Je me suis trompé; quand je commençai à Venise cette édition de Pasquali, in-8° avec figures, je ne pouvois pas me douter que ma destinée étoit de traverser les Alpes.
Appellé en France en 1761, je continuai à fournir les changemens et les corrections que je m'étois proposés pour l'édition de Venise; mais le tourbillon de Paris, mes nouvelles occupations et la distance des lieux, ont diminué l'activité de mon côté, et ont mis de la lenteur dans l'exécution de la presse, de maniere qu'un Ouvrage qui devoit être porté jusqu'à trente volumes, et qui devoit être achevé dans l'espace de huit années, n'est encore, au bout de vingt ans, qu'au tome XVII°, et je ne vivrois pas assez pour voir cette édition terminée.

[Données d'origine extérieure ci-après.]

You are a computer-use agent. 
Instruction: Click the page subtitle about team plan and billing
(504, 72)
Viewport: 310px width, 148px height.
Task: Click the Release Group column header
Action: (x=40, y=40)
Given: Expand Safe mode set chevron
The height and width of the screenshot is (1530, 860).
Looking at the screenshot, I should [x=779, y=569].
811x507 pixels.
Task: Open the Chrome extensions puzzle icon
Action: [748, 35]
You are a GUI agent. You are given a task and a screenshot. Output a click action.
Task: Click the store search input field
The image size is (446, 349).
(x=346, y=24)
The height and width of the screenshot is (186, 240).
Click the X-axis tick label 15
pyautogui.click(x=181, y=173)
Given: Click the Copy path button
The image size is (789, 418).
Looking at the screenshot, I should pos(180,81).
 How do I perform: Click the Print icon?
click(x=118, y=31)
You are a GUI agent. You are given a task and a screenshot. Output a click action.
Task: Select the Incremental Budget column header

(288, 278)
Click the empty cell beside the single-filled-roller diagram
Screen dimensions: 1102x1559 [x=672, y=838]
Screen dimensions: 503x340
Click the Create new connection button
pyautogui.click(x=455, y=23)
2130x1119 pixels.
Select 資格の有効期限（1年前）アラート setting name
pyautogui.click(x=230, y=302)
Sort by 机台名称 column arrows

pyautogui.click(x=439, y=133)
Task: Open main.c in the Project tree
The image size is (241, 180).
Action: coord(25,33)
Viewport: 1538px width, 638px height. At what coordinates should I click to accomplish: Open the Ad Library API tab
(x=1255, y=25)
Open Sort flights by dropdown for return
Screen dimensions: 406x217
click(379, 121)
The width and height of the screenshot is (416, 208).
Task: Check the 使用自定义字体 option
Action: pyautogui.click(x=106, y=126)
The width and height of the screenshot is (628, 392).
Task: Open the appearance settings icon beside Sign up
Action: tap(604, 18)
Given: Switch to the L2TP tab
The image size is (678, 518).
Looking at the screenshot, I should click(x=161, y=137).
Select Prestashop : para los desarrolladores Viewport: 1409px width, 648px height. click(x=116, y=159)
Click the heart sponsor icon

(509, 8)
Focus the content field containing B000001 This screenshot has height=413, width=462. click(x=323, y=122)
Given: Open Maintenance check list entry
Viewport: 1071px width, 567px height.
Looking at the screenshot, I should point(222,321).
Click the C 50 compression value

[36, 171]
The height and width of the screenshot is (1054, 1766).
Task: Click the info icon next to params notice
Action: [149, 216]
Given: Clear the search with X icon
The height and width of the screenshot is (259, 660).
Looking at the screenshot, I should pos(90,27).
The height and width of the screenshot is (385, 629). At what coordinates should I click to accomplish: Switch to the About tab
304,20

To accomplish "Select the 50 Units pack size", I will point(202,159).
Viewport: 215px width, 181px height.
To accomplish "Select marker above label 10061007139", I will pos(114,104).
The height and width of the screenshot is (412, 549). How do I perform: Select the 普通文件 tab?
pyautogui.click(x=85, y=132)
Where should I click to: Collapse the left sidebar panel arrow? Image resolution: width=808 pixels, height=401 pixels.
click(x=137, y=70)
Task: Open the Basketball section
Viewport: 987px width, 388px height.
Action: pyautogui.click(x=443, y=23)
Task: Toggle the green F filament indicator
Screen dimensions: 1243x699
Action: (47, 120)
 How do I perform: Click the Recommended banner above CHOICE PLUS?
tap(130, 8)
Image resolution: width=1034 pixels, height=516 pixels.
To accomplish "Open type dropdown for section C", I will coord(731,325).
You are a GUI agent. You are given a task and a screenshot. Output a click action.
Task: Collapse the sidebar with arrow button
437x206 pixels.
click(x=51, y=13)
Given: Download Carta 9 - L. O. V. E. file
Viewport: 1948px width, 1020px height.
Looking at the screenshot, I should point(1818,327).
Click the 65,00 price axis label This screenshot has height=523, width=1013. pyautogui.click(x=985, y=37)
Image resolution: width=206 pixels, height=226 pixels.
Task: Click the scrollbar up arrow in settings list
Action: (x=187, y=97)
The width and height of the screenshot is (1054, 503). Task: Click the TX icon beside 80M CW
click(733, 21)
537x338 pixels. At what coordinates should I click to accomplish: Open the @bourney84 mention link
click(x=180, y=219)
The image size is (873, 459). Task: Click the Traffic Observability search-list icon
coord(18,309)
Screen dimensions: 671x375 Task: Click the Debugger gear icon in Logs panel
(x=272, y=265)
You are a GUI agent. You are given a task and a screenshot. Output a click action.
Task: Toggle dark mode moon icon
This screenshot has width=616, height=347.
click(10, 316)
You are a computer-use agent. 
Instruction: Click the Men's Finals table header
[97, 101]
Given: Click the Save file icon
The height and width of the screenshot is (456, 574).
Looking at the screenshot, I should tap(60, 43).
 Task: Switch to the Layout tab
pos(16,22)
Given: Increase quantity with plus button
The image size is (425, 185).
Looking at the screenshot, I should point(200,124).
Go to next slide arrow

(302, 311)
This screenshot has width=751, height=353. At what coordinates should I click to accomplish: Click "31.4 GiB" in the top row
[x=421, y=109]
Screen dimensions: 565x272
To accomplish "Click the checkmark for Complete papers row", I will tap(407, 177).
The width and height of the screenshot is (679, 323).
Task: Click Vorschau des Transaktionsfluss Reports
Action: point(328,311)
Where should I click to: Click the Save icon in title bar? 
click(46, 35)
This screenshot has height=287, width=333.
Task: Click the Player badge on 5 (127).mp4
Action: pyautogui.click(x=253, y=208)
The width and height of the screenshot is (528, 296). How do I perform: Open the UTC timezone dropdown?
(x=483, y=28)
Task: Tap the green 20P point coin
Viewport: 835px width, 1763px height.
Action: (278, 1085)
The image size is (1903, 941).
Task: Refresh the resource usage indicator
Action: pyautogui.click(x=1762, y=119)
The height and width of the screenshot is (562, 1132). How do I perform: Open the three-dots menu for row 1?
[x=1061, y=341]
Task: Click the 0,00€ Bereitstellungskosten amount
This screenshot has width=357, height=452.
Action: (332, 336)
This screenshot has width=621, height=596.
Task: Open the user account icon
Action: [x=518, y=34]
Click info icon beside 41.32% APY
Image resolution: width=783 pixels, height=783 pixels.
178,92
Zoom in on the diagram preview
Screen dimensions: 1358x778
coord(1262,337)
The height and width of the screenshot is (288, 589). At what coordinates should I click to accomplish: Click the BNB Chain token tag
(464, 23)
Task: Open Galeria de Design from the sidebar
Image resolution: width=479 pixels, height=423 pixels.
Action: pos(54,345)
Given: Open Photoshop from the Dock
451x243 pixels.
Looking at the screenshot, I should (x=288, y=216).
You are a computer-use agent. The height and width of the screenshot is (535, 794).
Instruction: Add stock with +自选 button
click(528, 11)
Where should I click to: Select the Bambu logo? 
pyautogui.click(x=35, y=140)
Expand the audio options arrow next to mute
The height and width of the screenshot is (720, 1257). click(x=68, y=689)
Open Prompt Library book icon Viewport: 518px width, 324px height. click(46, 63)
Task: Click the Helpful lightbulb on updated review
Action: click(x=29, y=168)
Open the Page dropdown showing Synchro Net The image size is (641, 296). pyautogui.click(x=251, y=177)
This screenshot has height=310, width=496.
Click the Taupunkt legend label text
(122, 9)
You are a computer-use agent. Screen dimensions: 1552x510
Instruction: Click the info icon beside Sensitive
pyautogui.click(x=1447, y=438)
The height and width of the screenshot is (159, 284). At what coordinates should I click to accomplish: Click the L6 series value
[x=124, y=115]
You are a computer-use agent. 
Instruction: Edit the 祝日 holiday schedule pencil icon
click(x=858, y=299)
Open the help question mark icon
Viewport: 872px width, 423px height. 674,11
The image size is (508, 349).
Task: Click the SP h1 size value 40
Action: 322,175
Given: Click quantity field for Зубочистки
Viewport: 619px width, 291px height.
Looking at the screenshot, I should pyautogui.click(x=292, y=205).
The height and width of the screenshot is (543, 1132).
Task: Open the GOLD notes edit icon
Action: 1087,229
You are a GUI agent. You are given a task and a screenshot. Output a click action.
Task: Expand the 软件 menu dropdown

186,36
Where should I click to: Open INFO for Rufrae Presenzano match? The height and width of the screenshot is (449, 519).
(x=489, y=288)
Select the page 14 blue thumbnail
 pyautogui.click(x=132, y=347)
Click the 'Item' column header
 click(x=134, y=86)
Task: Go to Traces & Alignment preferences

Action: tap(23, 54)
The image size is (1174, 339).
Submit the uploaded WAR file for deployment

Ce qui m'inquiète et me presse pour le moment, c'est l'histoire de ma vie. Elle n'est pas intéressante, je le répete; mais ce que j'en ai donné jusqu'à présent dans les dix-sept premiers volumes, a été si bien reçu, que le Public m'engage à le continuer, d'autant plus que ce que j'ai dit jusqu'ici ne regarde que ma Personne, et ce qui me reste à dire doit traiter de mon Théâtre en particulier, de celui des Italiens en général, et en partie de celui des Françcois, que j'ai vu de près. Les mœurs des deux Nations, leurs goûts mis en comparaison, tout ce que j'ai vu et tout ce que j'ai observé, pourroit devenir agréable, et même instructif pour les Amateurs.
Je prends donc la tâche de travailler tant que je pourrai, et je le fais avec un plaisir inexprimable, pour arriver le plutôt possible à parler de mon cher Paris, qui m'a si bien reçu, qui m'a si bien amusé et si utilement occupé.
Je commence par fondre et mettre en François tout ce qu'il y a dans les Préfaces historiques des dix-sept volumes de Pasquali. C'est l'abrégé de ma vie, depuis ma naissance jusqu'au commencement de ce qu'on appelle en Italie la réforme du Théâtre Italien. On verra comment ce génie comique qui m'a toujours dominé, s'est annoncé, comment il s'est développé, les efforts inutiles que l'on a faits pour m'en dégoûter, et les sacrifices que j'ai fait à cette idole impérieuse qui m'a entraîné. Ceci formera la premiere Partie de mes Mémoires.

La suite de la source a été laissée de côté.